Os que decidiram fazer ouvidos de mercador ao conselho do nosso primeiro e ficar na pátria amada, vivem todos os dias a grande frustração de querer e não poder. Querer trabalhar e não poder, querer sair da casa dos pais e não poder, querer ir jantar fora e não poder, querer ter uma vida digna e não poder.

Neste tema é difícil não escolher palavras que desencadeiam processos de combustão espontânea, porque é com demasiada frequência que sei de mais alguma pessoa que arranjou trabalho. Sem ordenado. Pronto, vá, um ‘estágio’ não remunerado numa empresa pomposa, que pode perfeitamente pagar um ordenado, mas que não o faz, porque há quem esteja disponível para trabalhar grátis. 

Esse ‘estágio’, como é normalmente denominado, é apresentado ao prestador de serviços como a oitava maravilha do mundo, porque pode depois haver a hipótese de ‘ficar’ na empresa. Esquecem-se normalmente de dizer que esse ‘ficar’ é com um ordenado de seiscentos euros a recibo verde e com um horário de, pelo menos, dez horas. E é esta luz ao fundo do túnel que tem animado tanta gente inerte e levado outra tanta a digladear-se por estas ofertas-maçãs-envenenadas. 

Estes postos de trabalho voluntário são nefastos para todas as classes profissionais, porque desvalorizam muito largamente as competências de cada indivíduo, as suas mais-valias e ainda os seus conhecimentos; porque ao ceder estas mestrias para uma empresa, o prestador de serviços não está a contribuir para nenhuma causa, a não serem os cofrinhos de quem se senta na melhor cadeira do escritório inteiro. 

O que a maior parte dos desempregados anda a fazer é a pior versão jamais imaginada de voluntariado: não tem interesse social, não reverte a favor da comunidade nem do trabalho, não prestigia e não contribui para um mundo mais justo ou solidário. 

Qualquer uma das partes envolvidas nesta ideia distorcida de voluntariado devia reflectir sobre o impacto negativo da sua acção no mercado de trabalho. Além de viabilizar a ideia de que uma empresa pode obter serviços específicos de forma gratuita, esta espécie de voluntariado destrói a relação mercantil entre os trabalhadores e as entidades patronais.

Destrói também os valores justos que devem ser pagos pela prestação de determinados produtos e empobrece a lógica de oferta e procura. Desvaloriza o trabalho especializado e rebenta com o que tanto se investiu (os ‘voluntários’ e as suas famílias) na aquisição de competências, pelo simples facto de não as valorizar.
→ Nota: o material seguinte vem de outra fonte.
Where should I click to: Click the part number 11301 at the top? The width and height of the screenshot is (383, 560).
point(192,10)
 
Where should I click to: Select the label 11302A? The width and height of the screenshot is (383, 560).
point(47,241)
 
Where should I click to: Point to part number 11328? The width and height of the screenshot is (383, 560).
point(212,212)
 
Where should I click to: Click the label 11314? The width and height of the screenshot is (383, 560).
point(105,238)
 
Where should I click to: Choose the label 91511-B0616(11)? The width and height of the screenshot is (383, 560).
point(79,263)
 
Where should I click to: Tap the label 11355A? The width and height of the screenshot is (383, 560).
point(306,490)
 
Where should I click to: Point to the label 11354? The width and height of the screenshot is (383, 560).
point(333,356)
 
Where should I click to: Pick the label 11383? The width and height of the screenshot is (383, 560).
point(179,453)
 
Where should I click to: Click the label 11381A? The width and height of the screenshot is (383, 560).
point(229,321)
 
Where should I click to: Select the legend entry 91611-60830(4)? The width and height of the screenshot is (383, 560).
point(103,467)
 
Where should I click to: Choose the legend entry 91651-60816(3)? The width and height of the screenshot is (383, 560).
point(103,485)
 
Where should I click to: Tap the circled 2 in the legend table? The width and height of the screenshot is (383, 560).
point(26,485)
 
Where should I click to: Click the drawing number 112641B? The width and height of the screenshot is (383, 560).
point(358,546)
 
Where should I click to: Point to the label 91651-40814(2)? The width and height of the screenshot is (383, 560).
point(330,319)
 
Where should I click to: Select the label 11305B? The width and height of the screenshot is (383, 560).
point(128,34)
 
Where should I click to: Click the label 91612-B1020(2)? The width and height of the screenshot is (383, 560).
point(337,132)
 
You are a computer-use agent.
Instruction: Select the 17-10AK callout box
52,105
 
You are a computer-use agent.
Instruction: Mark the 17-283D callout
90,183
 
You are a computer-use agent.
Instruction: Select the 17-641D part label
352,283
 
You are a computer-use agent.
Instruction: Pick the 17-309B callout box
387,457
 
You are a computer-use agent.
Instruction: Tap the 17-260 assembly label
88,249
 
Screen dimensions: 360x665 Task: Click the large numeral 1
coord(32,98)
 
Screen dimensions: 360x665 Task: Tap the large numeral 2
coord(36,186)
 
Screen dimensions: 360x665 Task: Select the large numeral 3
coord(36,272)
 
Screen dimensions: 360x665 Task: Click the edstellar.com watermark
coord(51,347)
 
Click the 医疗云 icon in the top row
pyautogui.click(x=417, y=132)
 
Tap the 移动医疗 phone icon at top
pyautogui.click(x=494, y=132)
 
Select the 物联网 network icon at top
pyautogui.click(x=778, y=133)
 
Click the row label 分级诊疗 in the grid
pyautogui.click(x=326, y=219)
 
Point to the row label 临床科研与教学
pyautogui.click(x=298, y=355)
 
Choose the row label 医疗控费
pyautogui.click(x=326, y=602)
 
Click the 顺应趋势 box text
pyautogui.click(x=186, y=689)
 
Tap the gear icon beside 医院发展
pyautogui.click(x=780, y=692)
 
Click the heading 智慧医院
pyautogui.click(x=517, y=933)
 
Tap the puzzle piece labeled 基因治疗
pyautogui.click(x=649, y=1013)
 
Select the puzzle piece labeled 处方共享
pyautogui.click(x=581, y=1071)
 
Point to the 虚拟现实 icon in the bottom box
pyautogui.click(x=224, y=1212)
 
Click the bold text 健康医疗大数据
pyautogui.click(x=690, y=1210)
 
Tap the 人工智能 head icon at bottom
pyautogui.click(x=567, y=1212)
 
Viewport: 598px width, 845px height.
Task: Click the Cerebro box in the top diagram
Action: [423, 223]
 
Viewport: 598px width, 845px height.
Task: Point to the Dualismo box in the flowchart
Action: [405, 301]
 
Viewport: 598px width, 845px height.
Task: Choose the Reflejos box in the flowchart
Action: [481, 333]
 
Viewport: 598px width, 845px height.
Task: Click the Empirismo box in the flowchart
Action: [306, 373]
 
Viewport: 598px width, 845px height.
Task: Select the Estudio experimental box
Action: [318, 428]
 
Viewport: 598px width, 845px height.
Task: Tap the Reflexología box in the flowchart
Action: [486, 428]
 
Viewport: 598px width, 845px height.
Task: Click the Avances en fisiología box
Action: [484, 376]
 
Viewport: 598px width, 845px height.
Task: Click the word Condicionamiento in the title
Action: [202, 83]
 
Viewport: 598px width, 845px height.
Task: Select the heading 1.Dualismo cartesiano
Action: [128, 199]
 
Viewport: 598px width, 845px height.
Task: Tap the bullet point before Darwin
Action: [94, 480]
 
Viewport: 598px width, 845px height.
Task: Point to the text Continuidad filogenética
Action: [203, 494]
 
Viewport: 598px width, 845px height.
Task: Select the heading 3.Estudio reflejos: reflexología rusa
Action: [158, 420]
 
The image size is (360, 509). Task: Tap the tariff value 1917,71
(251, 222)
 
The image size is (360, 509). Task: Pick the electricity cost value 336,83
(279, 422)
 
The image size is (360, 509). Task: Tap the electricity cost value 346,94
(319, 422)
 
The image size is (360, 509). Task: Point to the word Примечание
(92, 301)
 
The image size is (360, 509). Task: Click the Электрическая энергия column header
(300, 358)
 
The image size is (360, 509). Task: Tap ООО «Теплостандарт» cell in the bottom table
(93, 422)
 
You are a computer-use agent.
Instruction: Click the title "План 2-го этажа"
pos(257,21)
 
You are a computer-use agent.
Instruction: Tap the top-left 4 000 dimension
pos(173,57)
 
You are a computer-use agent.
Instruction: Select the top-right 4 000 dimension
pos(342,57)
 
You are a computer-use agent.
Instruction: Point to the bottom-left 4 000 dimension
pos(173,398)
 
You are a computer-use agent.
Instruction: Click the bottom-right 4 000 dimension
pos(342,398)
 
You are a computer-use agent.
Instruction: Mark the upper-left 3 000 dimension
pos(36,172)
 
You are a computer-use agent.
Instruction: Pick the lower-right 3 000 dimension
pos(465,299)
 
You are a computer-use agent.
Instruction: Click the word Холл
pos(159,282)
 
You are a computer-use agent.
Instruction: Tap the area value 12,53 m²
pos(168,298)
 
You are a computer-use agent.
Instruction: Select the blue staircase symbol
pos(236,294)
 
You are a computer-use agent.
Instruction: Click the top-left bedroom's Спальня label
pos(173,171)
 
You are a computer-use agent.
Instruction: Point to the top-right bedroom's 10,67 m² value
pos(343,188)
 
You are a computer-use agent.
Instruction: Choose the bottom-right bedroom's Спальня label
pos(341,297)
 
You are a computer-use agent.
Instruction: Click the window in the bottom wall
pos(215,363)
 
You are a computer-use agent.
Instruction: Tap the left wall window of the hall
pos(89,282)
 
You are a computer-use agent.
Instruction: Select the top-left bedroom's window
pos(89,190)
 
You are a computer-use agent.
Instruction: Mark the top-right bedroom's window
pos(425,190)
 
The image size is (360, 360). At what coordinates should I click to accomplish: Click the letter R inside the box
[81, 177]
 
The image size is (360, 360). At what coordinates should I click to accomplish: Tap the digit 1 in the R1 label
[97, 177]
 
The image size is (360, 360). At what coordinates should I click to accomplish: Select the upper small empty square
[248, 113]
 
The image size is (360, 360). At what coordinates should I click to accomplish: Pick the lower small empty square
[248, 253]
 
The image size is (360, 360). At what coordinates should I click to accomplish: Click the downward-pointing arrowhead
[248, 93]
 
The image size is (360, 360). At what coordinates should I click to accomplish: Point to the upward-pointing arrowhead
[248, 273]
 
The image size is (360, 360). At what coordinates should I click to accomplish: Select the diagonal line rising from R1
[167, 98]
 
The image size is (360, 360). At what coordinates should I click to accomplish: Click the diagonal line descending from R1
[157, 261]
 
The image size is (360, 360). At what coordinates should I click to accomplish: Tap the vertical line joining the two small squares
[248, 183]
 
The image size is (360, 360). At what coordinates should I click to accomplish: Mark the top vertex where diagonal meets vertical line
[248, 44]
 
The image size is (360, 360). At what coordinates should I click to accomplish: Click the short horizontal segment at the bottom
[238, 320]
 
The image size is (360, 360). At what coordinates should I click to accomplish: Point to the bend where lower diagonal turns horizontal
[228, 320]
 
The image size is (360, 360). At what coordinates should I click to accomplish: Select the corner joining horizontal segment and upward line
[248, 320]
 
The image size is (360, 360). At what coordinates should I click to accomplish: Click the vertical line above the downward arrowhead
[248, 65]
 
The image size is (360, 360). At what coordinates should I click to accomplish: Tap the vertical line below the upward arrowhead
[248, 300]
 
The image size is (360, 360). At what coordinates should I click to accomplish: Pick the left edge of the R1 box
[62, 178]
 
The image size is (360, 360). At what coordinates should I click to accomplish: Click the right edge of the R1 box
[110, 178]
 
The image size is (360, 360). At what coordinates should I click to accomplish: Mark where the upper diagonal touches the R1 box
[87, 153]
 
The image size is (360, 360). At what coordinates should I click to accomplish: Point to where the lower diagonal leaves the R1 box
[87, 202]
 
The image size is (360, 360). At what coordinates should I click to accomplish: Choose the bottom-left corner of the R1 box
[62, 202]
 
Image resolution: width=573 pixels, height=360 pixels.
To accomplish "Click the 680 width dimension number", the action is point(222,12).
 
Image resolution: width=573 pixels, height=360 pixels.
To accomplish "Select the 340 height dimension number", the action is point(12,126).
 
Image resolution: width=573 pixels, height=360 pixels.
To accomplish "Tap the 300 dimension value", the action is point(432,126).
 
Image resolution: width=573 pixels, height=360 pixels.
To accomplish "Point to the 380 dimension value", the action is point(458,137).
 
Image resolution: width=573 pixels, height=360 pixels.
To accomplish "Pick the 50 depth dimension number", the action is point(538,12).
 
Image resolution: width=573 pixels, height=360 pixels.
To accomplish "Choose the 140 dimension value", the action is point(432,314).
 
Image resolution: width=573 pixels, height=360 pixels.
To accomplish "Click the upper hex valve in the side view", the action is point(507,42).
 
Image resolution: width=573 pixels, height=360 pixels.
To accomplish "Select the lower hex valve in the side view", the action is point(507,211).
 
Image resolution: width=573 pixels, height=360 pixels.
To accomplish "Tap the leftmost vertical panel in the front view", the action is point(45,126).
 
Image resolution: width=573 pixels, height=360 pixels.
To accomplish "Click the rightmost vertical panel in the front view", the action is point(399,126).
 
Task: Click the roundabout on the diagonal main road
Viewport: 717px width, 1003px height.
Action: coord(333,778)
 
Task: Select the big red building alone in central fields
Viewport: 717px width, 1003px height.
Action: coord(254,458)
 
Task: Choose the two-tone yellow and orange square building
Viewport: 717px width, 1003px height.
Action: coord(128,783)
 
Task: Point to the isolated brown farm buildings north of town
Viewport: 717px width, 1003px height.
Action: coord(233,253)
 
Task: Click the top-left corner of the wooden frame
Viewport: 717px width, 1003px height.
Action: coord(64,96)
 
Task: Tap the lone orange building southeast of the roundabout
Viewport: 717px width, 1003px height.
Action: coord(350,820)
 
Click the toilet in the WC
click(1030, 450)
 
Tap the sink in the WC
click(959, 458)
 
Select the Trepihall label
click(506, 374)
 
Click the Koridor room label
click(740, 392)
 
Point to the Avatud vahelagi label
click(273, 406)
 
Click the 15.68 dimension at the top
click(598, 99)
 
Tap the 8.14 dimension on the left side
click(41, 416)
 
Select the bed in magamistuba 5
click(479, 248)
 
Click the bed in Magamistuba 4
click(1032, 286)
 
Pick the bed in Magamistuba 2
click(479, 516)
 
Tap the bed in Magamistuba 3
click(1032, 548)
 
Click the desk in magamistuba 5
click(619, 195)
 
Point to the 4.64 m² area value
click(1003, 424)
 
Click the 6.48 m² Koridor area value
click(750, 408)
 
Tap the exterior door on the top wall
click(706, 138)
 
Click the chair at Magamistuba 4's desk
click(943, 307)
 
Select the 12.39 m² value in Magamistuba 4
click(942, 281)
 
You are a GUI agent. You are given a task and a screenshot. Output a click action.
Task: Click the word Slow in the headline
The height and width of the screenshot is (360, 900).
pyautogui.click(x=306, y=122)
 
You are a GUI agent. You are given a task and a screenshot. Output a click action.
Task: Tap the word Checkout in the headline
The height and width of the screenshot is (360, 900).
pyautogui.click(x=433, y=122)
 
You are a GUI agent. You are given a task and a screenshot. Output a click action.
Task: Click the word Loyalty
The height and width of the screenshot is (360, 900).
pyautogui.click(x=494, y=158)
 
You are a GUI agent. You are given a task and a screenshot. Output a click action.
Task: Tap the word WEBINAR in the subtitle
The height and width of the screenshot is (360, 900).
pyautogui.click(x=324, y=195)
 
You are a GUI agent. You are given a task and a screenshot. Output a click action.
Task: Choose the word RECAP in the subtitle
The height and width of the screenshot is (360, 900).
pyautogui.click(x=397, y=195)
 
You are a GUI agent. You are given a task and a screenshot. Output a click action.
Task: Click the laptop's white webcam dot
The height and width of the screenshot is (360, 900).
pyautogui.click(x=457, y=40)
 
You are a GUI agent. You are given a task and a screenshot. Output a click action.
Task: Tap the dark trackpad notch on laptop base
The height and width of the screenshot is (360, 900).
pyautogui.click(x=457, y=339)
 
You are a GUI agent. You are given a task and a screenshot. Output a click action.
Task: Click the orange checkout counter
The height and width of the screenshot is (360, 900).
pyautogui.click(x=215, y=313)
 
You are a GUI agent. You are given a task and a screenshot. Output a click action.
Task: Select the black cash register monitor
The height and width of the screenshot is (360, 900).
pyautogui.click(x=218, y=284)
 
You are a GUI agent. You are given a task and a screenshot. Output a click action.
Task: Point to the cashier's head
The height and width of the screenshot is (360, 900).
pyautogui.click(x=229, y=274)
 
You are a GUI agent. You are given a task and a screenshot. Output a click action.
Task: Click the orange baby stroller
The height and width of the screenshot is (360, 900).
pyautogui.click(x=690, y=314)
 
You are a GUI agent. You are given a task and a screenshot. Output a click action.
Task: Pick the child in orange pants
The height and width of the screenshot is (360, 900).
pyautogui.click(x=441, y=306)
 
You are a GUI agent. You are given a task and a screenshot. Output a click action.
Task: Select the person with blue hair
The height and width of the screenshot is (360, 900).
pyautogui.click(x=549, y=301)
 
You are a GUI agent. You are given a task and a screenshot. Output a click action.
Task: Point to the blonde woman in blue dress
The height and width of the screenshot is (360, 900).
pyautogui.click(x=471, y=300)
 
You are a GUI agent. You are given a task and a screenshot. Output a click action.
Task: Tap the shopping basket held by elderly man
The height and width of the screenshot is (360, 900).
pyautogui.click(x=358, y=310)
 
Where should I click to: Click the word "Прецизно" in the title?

Desregula o valor real de cada actividade, normalmente para algo inferior. E isso é grave. 

O trabalho, seja ele de que natureza for, deve ser remunerado, porque o dinheiro, na sociedade de consumo, liberta. 
Por muito que as experiências em todo o tipo de empresas sejam enriquecedoras para o indivíduo, não o conduzem numa carreira de sucesso e distorcem, não só a noção de trabalho, mas também a própria noção de solidariedade.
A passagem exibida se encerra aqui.